Sommerlich, saftig, erfrischend – die Grapefruit

Geschichte der Pflanzen

heute: Grapefruit
Zur Botanik

Die Grapefruit gehört zur Familie der Rautengewächse und weiter untergeordnet zu einer von weit über sechzig verschiedenen Arten der Gattung Zitruspflanzen. Zu dieser Gattung gehören beispielsweise auch die Orange und die Pampelmuse. Ja genau, Pampelmuse und Grapefruit sind nämlich nicht eine Art, werden aber oft für die gleiche Frucht gehalten. Innerhalb der Grapefruit-Art gibt es allerdings auch zwischen den Früchten große äußerliche Unterschiede, so kann das Fruchtfleisch der Grapefruit zwischen hellgelb und dunkelrot variieren. Sie wird auch meist in diese beiden Hauptgruppen unterteilt. Ein Grapefruitbaum kann bis zu 15 Meter hochwachsen und trägt lange dunkelgrüne Blätter. Bis die ersten Früchte am Baum wachsen können bis zu sieben Jahre vergehen, doch das Warten lohnt sich! Denn ein Baum kann bis zu 300kg Grapefruits pro Saison tragen.

Saftig und erfrischend – die Grapefruit

Die ersten Plantagen

Ganz genau lässt sich die Herkunft der Grapefruit nicht bestimmen. Heutigen Recherchen zufolge soll die Frucht jedoch Ende des 18. Jahrhunderts über Barbados nach Florida verschifft worden sein, wo sie auch zum ersten Mal kommerziell angebaut wurde. Zu den bekanntesten Grapefruit-Plantagen Eigentümern gehörte auch Odet Philippe, der erste Siedler von Übersee, der sich dauerhaft in Florida sesshaft machte. Schon damals bot er seinen Nachbarn und Freunden die Grapefruit als Erfrischungsgetränk an.

Verwendung
Heute wird die Grapefruit vielseitig verwendet; insbesondere die Getränke- und Parfümindustrie wissen die Grapefruit in abwechslungsreiche Formen auf den Markt zu bringen. Es gibt Grapefruitsäfte, Konzentrate, Düfte, Kosmetika und Putzmittel. Denn die Grapefruit hat viele nützliche Inhaltsstoffe. 100g Grapefruit – eine Grapefruit wiegt zwischen 200 und 450 Gramm – enthalten viel Wasser, Kalium, Calcium, Magnesium und vor allem: knapp zweidrittel des empfohlenen täglichen Vitamin C Bedarfs eines Erwachsenen! Interessant dabei ist nicht nur die Betrachtung des Fruchtfleisches, sondern insbesondere der Schalen und der Kerne, die normalerweise im Bio-Müll oder auf dem Komposthaufen landen, wie auch beim amerikanischen Wissenschaftler Dr. Harich. 

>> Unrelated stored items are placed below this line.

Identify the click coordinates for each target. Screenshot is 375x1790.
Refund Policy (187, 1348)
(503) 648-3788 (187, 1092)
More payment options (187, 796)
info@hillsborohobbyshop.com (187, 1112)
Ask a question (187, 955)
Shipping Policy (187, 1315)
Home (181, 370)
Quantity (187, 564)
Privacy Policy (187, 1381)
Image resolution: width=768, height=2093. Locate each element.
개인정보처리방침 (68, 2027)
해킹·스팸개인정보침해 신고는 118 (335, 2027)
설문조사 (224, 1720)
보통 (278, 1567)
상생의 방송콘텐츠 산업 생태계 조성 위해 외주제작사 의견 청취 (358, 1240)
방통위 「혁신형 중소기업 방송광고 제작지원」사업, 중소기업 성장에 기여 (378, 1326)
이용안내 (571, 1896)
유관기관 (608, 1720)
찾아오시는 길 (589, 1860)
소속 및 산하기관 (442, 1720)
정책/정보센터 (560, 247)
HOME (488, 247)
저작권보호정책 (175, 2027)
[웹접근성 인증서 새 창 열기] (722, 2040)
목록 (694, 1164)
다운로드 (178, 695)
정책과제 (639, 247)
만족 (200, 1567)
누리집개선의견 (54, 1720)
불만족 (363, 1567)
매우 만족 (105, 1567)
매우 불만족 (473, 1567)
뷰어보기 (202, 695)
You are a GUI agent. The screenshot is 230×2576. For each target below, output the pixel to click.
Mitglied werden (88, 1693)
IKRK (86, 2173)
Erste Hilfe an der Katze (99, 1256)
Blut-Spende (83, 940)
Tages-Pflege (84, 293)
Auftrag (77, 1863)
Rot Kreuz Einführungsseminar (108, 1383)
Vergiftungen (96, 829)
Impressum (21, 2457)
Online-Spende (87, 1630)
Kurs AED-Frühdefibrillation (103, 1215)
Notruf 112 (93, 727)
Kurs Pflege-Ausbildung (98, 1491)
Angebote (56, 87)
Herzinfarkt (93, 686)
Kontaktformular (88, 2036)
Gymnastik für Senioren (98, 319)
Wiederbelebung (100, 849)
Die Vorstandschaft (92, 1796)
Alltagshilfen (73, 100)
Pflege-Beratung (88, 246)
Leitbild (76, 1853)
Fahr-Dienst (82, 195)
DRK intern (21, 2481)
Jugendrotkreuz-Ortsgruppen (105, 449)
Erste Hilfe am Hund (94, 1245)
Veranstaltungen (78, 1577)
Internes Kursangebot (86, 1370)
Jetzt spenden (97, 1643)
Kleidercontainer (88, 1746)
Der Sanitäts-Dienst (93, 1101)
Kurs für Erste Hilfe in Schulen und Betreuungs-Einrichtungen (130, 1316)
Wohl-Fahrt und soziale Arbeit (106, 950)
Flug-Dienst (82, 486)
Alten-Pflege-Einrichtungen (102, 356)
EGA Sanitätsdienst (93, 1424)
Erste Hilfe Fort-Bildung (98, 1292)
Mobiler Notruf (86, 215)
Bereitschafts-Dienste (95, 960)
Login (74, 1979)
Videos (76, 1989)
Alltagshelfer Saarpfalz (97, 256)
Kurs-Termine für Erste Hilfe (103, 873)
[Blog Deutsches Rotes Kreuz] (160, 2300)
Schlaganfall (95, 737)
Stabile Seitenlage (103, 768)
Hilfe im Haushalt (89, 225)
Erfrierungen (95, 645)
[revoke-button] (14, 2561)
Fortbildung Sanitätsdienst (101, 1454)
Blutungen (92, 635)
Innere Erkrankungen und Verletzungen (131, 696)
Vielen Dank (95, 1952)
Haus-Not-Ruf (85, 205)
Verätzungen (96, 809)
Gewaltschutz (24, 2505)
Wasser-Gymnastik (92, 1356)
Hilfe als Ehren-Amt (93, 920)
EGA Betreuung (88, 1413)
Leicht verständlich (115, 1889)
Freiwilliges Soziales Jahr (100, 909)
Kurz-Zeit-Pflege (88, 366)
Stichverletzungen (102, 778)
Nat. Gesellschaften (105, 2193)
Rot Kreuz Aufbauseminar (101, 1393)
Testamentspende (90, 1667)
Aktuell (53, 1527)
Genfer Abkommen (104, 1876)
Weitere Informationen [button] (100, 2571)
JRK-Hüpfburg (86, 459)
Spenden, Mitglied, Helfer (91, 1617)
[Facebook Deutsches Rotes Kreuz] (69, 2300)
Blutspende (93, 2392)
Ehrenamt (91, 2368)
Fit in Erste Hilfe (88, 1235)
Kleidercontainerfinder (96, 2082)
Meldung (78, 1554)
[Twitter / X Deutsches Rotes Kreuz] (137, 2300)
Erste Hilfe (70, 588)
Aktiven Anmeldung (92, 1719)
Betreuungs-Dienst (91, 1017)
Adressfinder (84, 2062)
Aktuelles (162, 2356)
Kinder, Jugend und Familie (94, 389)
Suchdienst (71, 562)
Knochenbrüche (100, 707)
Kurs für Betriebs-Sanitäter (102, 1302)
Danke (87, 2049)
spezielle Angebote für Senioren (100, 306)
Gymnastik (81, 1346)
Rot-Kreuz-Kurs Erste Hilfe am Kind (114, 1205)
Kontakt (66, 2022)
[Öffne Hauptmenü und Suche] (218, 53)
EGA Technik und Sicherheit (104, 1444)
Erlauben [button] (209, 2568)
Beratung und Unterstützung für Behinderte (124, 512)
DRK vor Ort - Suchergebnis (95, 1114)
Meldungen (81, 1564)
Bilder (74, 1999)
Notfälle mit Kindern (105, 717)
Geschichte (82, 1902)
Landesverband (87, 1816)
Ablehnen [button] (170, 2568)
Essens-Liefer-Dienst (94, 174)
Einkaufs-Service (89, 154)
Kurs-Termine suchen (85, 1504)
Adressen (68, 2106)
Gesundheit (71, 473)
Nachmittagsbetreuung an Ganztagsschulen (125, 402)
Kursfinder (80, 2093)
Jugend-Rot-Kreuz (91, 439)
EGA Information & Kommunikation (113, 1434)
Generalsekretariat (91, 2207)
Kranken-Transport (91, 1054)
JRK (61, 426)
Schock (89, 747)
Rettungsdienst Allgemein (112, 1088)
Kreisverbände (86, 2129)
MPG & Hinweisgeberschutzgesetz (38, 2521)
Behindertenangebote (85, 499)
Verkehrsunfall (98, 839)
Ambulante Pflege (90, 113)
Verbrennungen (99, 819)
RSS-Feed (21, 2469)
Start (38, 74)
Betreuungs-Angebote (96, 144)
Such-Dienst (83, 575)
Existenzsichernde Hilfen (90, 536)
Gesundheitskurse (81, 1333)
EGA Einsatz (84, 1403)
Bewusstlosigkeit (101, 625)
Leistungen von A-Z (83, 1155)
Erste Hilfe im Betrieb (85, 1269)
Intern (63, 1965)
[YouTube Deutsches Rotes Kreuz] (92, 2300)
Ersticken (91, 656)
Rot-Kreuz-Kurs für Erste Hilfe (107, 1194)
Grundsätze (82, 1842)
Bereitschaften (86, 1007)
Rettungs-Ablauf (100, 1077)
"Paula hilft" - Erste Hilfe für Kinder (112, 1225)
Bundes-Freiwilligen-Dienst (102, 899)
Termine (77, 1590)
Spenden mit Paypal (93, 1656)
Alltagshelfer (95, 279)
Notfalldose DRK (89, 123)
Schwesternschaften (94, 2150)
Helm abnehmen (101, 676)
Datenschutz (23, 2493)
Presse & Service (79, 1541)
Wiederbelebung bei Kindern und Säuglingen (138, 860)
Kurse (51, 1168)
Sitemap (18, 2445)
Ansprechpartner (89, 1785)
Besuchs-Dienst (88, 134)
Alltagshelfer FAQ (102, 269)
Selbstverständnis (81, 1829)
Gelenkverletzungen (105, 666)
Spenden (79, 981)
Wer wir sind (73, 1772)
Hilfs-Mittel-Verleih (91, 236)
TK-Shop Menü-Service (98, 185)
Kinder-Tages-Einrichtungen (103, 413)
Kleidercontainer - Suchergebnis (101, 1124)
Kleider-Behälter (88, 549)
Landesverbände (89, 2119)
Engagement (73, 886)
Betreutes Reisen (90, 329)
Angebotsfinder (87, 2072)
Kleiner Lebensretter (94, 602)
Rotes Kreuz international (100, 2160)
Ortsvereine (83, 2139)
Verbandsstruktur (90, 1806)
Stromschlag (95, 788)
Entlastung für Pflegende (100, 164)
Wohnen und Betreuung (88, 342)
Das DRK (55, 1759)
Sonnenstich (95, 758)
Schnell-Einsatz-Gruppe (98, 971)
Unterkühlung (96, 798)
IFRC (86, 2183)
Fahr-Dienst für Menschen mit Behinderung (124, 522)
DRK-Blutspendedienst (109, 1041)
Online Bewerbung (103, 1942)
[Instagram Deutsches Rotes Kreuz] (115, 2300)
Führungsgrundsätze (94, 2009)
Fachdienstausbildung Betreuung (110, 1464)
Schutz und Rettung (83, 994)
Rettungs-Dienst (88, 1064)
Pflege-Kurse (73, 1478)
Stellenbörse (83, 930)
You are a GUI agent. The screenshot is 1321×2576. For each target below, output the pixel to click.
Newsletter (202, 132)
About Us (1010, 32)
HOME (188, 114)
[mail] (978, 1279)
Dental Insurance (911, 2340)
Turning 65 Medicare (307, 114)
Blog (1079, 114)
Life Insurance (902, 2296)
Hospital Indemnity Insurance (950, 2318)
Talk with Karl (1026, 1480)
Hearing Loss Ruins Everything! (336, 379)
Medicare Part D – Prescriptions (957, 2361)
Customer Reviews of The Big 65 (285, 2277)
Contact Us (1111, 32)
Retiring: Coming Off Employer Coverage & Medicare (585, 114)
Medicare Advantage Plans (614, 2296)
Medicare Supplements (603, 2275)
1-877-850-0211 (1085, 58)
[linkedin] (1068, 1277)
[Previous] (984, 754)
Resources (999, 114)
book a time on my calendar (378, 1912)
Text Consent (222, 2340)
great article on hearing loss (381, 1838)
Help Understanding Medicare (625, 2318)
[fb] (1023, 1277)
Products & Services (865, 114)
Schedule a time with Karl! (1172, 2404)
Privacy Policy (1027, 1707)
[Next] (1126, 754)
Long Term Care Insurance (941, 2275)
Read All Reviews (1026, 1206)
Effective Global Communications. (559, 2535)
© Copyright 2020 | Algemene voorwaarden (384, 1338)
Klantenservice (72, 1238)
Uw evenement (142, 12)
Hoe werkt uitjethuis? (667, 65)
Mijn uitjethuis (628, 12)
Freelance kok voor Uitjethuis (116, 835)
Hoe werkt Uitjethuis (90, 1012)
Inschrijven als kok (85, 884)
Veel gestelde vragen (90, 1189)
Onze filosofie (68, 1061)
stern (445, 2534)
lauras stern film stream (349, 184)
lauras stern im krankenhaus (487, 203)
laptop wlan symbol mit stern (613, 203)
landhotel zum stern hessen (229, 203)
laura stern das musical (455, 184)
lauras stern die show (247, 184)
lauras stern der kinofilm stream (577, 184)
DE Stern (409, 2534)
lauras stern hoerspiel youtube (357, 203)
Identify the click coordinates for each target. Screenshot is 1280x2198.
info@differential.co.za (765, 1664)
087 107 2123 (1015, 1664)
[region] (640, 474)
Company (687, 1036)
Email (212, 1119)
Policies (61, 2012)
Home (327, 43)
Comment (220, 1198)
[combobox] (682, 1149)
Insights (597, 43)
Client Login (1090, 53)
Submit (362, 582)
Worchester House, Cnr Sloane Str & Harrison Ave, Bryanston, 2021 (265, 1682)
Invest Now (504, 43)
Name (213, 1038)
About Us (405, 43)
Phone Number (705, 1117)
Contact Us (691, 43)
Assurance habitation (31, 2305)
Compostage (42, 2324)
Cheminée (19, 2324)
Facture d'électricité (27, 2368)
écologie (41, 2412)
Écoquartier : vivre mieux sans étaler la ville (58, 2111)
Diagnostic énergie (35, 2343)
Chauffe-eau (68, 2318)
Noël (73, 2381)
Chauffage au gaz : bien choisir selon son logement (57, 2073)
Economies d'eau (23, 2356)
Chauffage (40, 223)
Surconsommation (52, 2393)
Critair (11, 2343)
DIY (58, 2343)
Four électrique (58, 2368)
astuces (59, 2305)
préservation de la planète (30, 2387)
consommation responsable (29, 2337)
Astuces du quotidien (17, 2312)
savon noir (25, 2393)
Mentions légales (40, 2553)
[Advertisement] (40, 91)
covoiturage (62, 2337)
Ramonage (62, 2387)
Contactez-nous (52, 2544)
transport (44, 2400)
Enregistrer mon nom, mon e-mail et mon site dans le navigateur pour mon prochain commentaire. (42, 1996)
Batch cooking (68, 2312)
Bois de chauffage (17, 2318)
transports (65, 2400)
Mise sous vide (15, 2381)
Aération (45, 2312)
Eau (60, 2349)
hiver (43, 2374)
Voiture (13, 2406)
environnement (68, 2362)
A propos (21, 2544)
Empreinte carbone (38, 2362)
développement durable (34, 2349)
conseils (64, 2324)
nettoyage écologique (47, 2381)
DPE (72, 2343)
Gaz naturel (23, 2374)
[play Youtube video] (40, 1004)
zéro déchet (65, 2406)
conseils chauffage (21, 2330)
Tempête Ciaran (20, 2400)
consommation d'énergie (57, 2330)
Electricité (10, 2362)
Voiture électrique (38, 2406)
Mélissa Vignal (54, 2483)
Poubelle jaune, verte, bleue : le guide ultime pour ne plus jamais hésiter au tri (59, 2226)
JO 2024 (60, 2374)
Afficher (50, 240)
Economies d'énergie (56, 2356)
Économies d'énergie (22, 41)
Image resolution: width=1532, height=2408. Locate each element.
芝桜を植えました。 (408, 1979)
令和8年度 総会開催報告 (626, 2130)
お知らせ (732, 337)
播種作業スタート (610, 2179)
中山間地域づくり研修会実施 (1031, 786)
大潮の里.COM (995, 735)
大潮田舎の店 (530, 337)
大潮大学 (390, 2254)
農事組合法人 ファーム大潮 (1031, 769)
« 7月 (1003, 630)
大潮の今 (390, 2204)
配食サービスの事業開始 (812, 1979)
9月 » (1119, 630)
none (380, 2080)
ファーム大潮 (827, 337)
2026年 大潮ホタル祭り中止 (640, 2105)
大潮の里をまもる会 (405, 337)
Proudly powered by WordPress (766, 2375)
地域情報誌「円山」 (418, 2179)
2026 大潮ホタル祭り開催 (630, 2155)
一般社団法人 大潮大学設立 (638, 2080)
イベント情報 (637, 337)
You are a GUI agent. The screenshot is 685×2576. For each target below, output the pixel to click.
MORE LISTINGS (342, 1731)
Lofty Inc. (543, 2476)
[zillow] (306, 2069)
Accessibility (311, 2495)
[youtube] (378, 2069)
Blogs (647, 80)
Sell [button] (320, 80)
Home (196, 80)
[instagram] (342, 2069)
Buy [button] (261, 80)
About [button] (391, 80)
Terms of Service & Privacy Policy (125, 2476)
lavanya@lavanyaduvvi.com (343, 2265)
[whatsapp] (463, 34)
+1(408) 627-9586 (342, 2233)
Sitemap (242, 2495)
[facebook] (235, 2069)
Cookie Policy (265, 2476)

Gut verpackt kann die Reise losgehen

Der erste Grapefruitkernextrakt

In den 1980er Jahren soll der amerikanische Wissenschaftler Dr. Harich aus Neugier den ersten Grapefruitkernextrakt entwickelt haben. Er beobachtete, dass die Schalen und Kerne der alten Grapefruits nur sehr langsam auf seinem Komposthaufen verrotteten und entwickelte daraufhin den ersten Extrakt, der nur aus den Kernen und Schalen der Grapefruit besteht. Denn auch sie beherbergen wichtige Eigenschaften, insbesondere die sogenannten sekundären Pflanzenstoffe die auch Bioflavonoide genannt werden. In den letzten Jahren haben besonders diese Stoffe die Aufmerksamkeit der Wissenschaft auf sich gelenkt. Seit den neunziger Jahren gibt es den Grapefruitkernextrakt nun auch in Deutschland zu kaufen. Dabei wird er nicht mehr aus Amerika importiert, sondern direkt in Deutschland unter strengen Hygiene- und Qualitätsanforderungen hergestellt.